Ce dossier ne concerne-t-il que les femmes ? Bien sûr que non ! Les filles de Simone veulent être libres, mais, contrairement à l’auteure du Deuxième sexe, elles veulent aussi des enfants… Et, oh bonheur, elles préfèrent souvent en avoir avec des hommes ! Ces femmes, nous les connaissons bien. Sans toujours brandir l’étendard du féminisme militant, elles reconnaissent les bienfaits des conquêtes politiques de leurs mères et de leurs grands-mères et ne voudraient pour rien au monde revenir en arrière. Ce sont de véritables alter ego que nous avons souvent rencontrées au travail ou sur les bancs des universités. Lorsqu’est venu le temps d’avoir des enfants, nous avons été témoins de leurs dilemmes existentiels entre leurs aspirations professionnelles et cet intense désir de donner la vie. Les premières journées de garderie ont été déchirantes, davantage pour elles que pour nous. Elles se sont senties coupables, se sont demandées si elles avaient fait les bons choix, si leur carrière en valait vraiment la peine. Hommes de notre temps, nous avons vécu avec elles ces moments difficiles, accepté, non sans rechigner, de discuter, de négocier, de faire des compromis et, surtout, de partager des tâches ingrates qui, autrefois, n’incombaient qu’aux femmes. Quoi qu’on en dise, c’est au quotidien que s’est vécu ce grand dérangement !
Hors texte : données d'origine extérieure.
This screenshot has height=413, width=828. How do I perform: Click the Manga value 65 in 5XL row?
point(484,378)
Si l’héritage féministe nous concerne, c’est aussi parce que nous sommes les pères de toutes ces femmes qui feront le Québec de demain. Nous ne concevons plus seulement nos filles comme de futures épouses ou comme de futures mères. Si nous souhaitons qu’elles s’instruisent, ce n’est pas pour faire jolie à table, c’est parce que nous les voulons autonomes, libres, souveraines, ambitieuses. Nous aimerions qu’elles soient aimées pour leur intelligence, leur charisme, leur humour, pas seulement pour leur beauté. Lorsqu’elles sentiront venir l’appel de la maternité, nous savons qu’elles risquent de vivre les mêmes dilemmes que leur mère. Notre tâche sera alors de leur faire part de notre propre expérience.
Nous sommes donc les conjoints et les pères de toutes ces filles de Simone qui font le monde d’aujourd’hui. Leurs soucis et leurs interrogations sont aussi les nôtres.
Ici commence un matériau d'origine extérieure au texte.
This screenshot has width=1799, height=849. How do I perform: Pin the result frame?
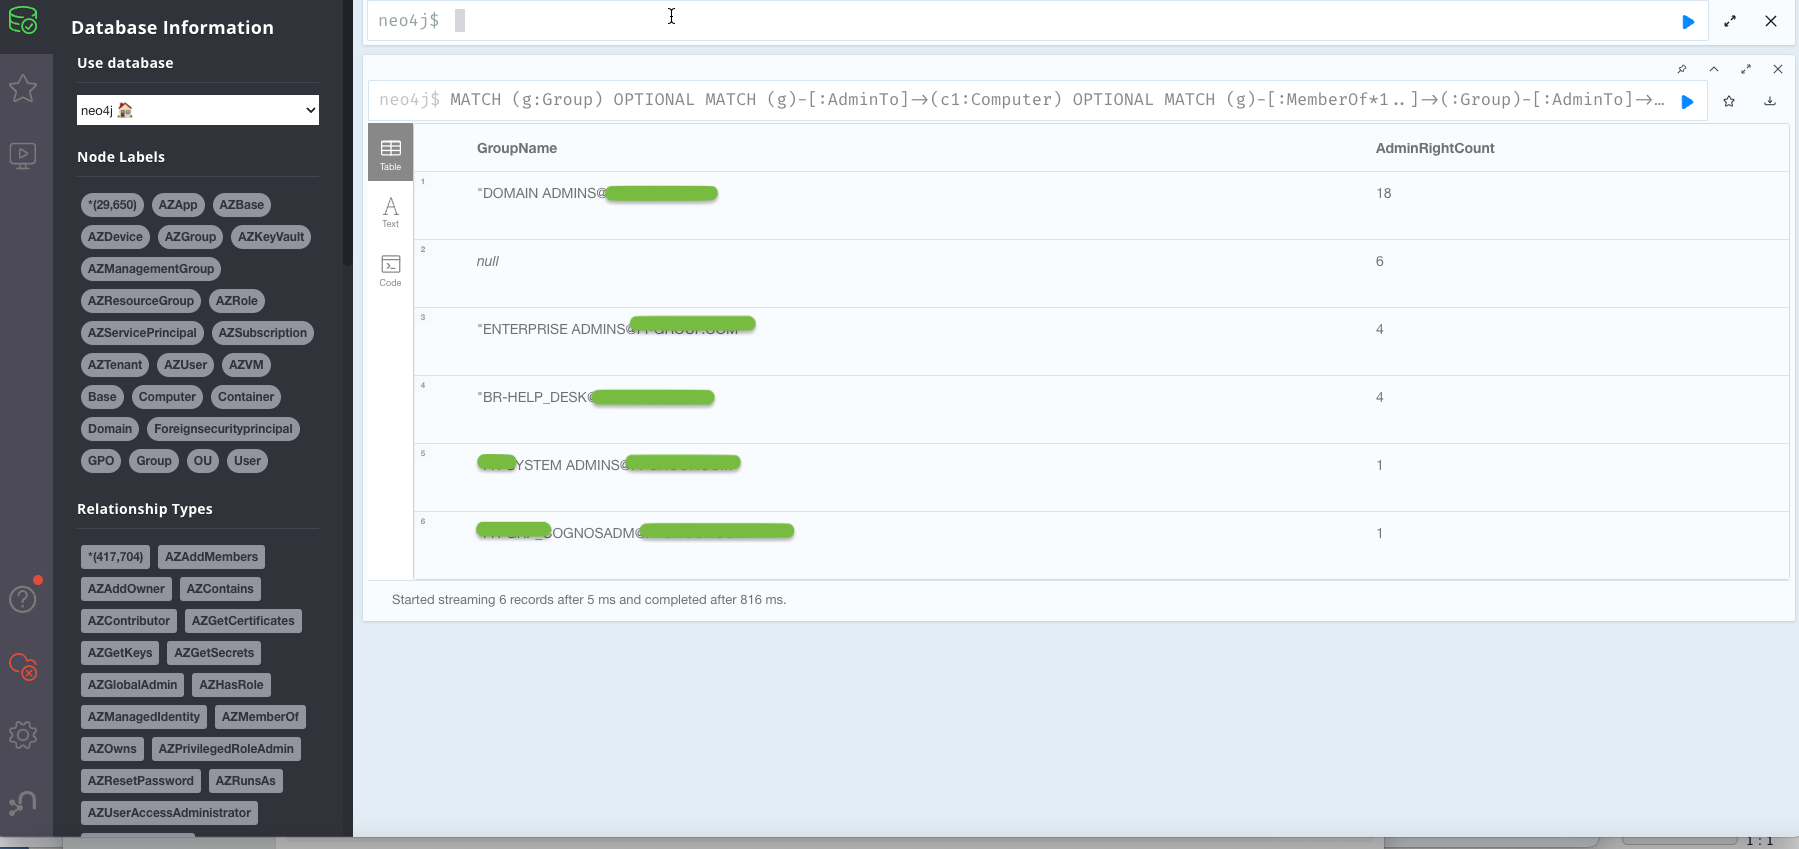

Nous avons sollicité plusieurs personnes et leur avons demandé ce que leur inspirait la formule des « filles de Simone ». Quatre d’entre elles ont bien voulu nous livrer leurs réflexions. Élaine Larochelle décrit, avec beaucoup de générosité et de finesse, l’évolution de son rapport aux thèses du féminisme moderne. Karine Bates de son côté soutient que la remise en cause des rôles familiaux traditionnels du père et de la mère est une conséquence directe de la critique féministe de l’idée de « nature ». Jean-Philippe Trottier, l’auteur d’un essai choc sur Le grand mensonge du féminisme[1], nous propose quant à lui une critique sévère d’un féminisme essentialiste qui serait rien de moins que le nouveau visage du messianisme ultramontain. Enfin, l’inspiratrice de ce dossier, Myriam Coulombe-Pontbriand, a fait une petite enquête autour d’elle, question de voir comment les femmes qui décident d’avoir des enfants sont perçues par leur mère et les collègues. Ses constats sont étonnants et ont de quoi faire réfléchir les dirigeantes du mouvement féministe.
Éric Bédard
NOTES
[1] Publié chez Michel Brûlé, 2007.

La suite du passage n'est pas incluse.